La nueva pirámide nutricional propuesta por EEUU y el peligro de tomarla como algo global

La semana pasada se dio a conocer la nueva pirámide nutricional publicada por el gobierno de los Estados Unidos, una propuesta que rápidamente generó polémica y múltiples reacciones a nivel internacional. Las críticas no tardaron en aparecer: algunos señalaron que la pirámide estaba “invertida”, otros cuestionaron su coherencia científica y muchos advirtieron posibles intereses económicos detrás de las recomendaciones alimentarias.

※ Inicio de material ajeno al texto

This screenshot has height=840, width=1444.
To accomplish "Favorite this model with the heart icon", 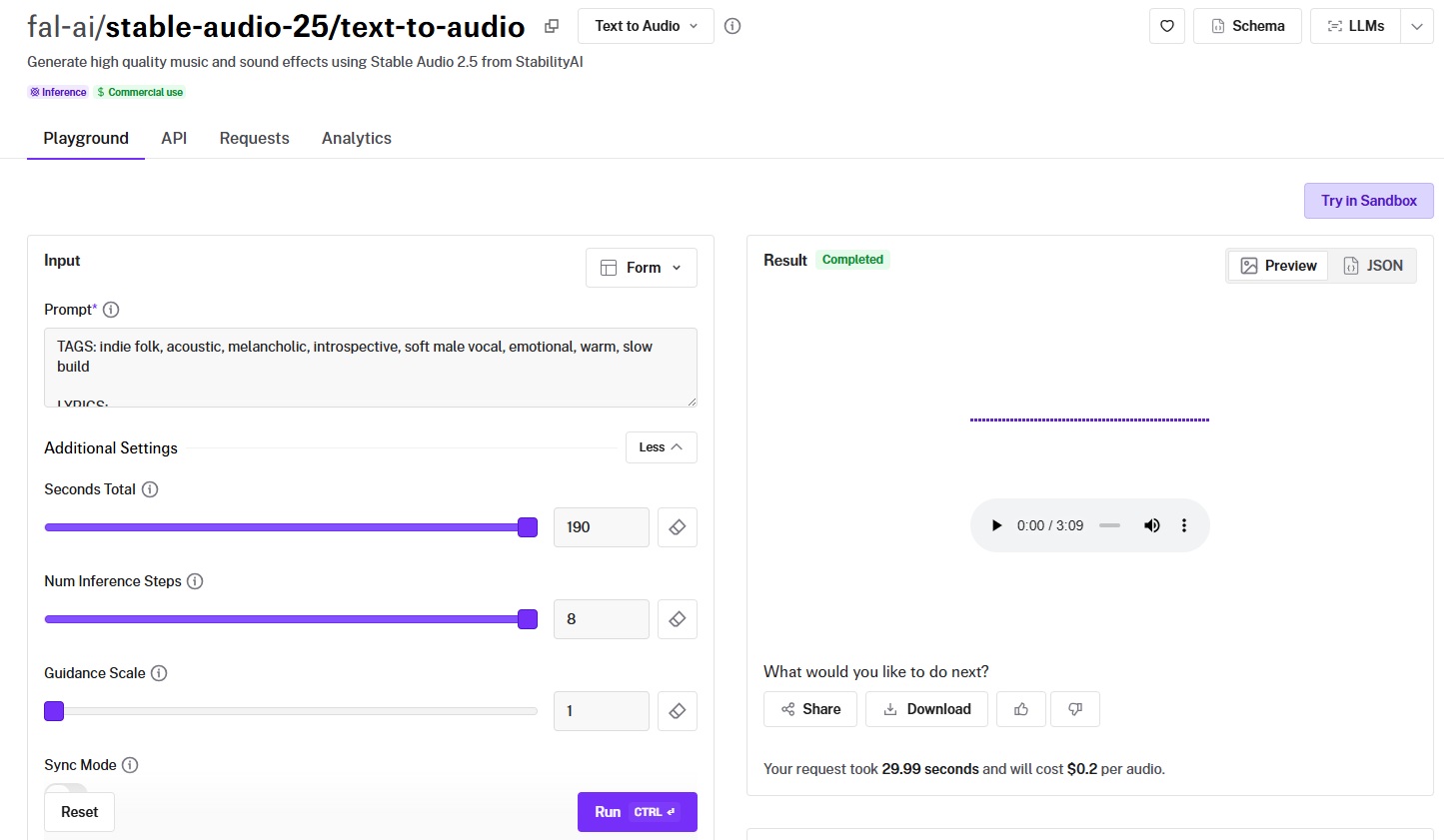I will [x=1166, y=26].

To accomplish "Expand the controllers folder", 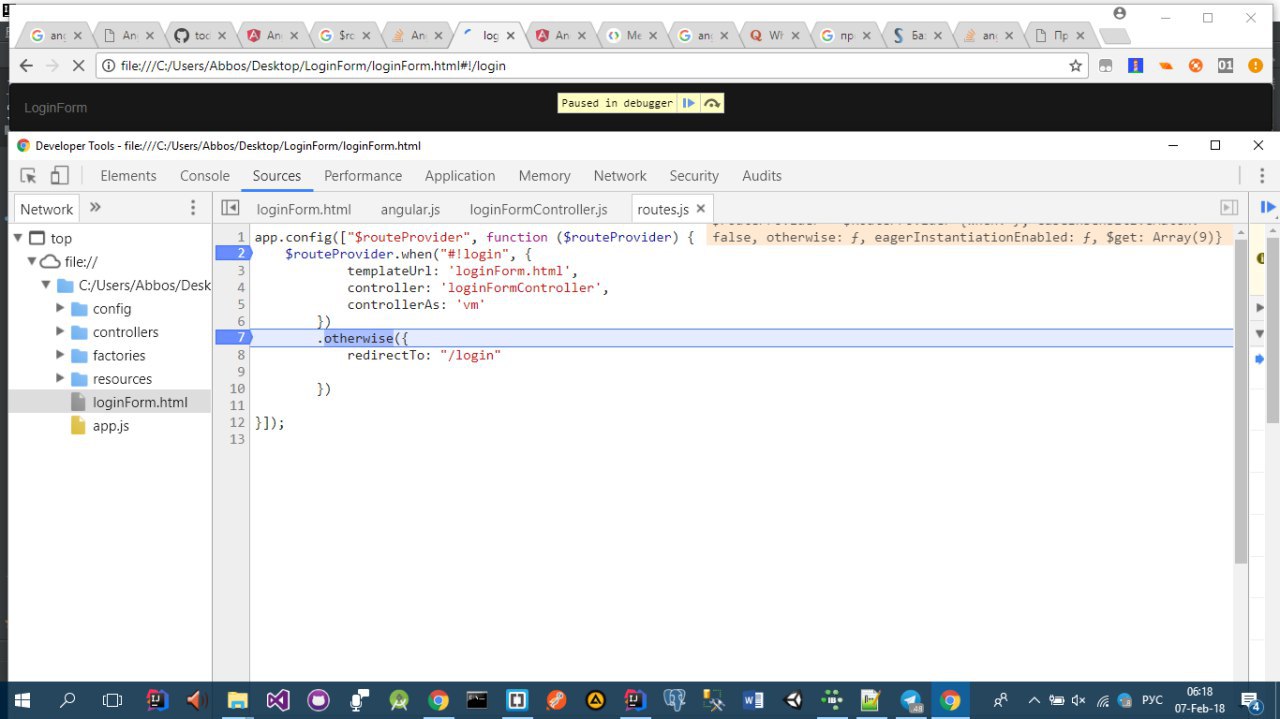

Ignacio Porras, director de la Fundación Sanar, aportó una mirada técnica, contextual y crítica sobre el tema en diálogo con el programa Digamos Todo. «Primero está bueno aclarar que la pirámide como imagen es un recurso antiguo. Con el paso del tiempo fue reemplazada por otros modelos gráficos más claros y actuales, como el óvalo nutricional y, posteriormente, el plato nutricional. La nueva gráfica presentada por Estados Unidos debe entenderse como una iniciativa interna, diseñada para su propia población. Desde ese punto de vista, el país tiene pleno derecho a analizar y proponer sus propias guías alimentarias» y agregó «el problema surge cuando estas recomendaciones se instalan en la agenda internacional como si fueran un estándar global, esto resulta especialmente problemático para regiones como América Latina».